The task: Please restate the material below word for word, from the first line through the one that contains "Task: Click the variable", inclusive.

Information:

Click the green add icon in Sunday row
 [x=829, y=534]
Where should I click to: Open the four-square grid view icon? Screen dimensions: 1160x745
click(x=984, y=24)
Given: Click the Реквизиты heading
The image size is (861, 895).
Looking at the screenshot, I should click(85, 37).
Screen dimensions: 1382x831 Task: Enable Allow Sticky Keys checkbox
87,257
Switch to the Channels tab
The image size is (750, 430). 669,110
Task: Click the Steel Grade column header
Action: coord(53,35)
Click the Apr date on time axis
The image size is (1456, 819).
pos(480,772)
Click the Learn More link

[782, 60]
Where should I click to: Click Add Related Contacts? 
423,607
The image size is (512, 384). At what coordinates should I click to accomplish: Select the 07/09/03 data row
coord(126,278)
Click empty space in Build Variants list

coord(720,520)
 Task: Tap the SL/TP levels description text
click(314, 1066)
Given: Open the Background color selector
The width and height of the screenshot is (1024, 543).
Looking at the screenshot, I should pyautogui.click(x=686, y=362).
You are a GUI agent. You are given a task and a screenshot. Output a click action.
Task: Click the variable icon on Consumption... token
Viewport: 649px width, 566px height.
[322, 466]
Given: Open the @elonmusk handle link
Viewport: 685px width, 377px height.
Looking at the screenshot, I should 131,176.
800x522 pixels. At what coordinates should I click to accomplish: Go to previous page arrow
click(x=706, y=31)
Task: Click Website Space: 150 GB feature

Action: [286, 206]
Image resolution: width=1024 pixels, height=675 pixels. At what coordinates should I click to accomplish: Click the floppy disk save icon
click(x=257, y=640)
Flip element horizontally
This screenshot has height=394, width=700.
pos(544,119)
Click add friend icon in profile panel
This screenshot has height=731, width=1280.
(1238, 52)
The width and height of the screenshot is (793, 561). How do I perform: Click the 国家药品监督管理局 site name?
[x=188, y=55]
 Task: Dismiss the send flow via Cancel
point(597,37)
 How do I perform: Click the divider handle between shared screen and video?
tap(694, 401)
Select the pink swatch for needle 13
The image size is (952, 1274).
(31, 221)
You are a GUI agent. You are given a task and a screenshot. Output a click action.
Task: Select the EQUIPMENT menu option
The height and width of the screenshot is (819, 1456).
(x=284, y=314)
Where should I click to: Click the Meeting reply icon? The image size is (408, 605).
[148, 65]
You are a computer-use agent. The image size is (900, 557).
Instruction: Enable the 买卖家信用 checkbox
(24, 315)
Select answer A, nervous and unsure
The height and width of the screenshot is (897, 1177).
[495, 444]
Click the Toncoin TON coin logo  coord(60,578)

Output:
Click the green add icon in Sunday row
 [x=829, y=534]
Where should I click to: Open the four-square grid view icon? Screen dimensions: 1160x745
click(x=984, y=24)
Given: Click the Реквизиты heading
The image size is (861, 895).
Looking at the screenshot, I should click(85, 37).
Screen dimensions: 1382x831 Task: Enable Allow Sticky Keys checkbox
87,257
Switch to the Channels tab
The image size is (750, 430). 669,110
Task: Click the Steel Grade column header
Action: coord(53,35)
Click the Apr date on time axis
The image size is (1456, 819).
pos(480,772)
Click the Learn More link

[782, 60]
Where should I click to: Click Add Related Contacts? 
423,607
The image size is (512, 384). At what coordinates should I click to accomplish: Select the 07/09/03 data row
coord(126,278)
Click empty space in Build Variants list

coord(720,520)
 Task: Tap the SL/TP levels description text
click(314, 1066)
Given: Open the Background color selector
The width and height of the screenshot is (1024, 543).
Looking at the screenshot, I should pyautogui.click(x=686, y=362).
You are a GUI agent. You are given a task and a screenshot. Output a click action.
Task: Click the variable icon on Consumption... token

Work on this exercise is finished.